> **DIRECTIONS**: Scan the material for "legend". Copy every line it appears in.

DATA PROVIDED Start Marker

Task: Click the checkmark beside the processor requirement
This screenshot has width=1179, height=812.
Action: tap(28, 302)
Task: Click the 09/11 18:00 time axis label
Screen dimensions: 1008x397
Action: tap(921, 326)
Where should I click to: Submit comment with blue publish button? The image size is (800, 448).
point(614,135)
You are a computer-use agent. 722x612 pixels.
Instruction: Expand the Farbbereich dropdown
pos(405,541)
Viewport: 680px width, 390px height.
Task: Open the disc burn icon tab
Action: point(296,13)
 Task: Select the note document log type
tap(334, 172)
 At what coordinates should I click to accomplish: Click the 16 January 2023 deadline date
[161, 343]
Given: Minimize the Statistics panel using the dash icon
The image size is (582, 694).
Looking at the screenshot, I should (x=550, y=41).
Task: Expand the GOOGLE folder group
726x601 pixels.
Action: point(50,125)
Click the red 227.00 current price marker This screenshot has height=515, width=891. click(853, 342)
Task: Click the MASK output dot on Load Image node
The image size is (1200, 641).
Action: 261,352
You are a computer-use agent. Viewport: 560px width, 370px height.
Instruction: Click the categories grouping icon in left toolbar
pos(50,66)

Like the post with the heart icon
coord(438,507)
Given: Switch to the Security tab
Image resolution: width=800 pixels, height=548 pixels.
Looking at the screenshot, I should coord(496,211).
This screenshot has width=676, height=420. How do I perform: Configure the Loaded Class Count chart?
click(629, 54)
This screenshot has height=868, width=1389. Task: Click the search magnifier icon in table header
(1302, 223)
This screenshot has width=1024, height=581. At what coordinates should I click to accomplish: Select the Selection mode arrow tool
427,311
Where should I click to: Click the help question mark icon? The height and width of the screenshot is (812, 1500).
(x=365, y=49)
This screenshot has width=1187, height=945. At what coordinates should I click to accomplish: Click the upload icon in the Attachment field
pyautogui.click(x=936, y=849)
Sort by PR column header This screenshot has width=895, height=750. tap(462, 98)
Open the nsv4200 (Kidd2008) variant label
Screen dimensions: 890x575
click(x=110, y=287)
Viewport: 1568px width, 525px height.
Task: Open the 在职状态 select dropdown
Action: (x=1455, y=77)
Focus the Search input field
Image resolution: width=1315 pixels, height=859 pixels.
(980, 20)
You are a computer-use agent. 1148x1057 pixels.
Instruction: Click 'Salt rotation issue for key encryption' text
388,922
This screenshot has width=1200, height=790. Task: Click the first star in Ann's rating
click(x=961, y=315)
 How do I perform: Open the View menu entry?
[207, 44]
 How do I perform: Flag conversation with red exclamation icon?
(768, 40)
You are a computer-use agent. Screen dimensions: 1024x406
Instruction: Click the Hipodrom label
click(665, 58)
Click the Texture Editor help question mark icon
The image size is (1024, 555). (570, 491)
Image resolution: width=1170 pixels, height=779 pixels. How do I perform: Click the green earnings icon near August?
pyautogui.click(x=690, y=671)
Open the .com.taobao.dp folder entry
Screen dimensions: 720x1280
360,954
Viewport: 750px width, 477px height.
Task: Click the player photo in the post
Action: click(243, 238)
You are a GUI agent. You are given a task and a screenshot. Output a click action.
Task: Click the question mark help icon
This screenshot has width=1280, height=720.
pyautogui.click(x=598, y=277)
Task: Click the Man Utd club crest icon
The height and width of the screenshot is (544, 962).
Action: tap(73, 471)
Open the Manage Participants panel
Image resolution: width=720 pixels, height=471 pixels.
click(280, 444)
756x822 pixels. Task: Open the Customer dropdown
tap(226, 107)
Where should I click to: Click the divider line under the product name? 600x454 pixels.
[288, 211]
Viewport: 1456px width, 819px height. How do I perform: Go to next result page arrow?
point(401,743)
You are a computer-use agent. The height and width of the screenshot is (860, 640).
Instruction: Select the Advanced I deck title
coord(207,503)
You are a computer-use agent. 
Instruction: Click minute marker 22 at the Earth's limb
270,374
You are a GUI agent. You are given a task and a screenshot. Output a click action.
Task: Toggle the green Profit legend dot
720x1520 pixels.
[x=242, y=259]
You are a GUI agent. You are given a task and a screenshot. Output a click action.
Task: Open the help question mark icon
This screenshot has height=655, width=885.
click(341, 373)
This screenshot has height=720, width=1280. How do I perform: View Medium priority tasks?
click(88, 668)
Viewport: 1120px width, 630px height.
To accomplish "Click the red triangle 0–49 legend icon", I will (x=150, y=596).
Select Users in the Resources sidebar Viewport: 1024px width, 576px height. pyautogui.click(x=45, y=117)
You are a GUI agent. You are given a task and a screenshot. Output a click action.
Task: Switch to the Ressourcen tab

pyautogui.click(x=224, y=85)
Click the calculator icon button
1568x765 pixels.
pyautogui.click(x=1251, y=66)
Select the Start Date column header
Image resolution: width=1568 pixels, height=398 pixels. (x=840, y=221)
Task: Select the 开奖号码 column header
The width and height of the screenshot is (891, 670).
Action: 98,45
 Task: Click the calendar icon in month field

DATA PROVIDED End Marker

> **RESPONSE AREA**:
Task: Toggle the green Profit legend dot
To accomplish "Click the red triangle 0–49 legend icon", I will (x=150, y=596).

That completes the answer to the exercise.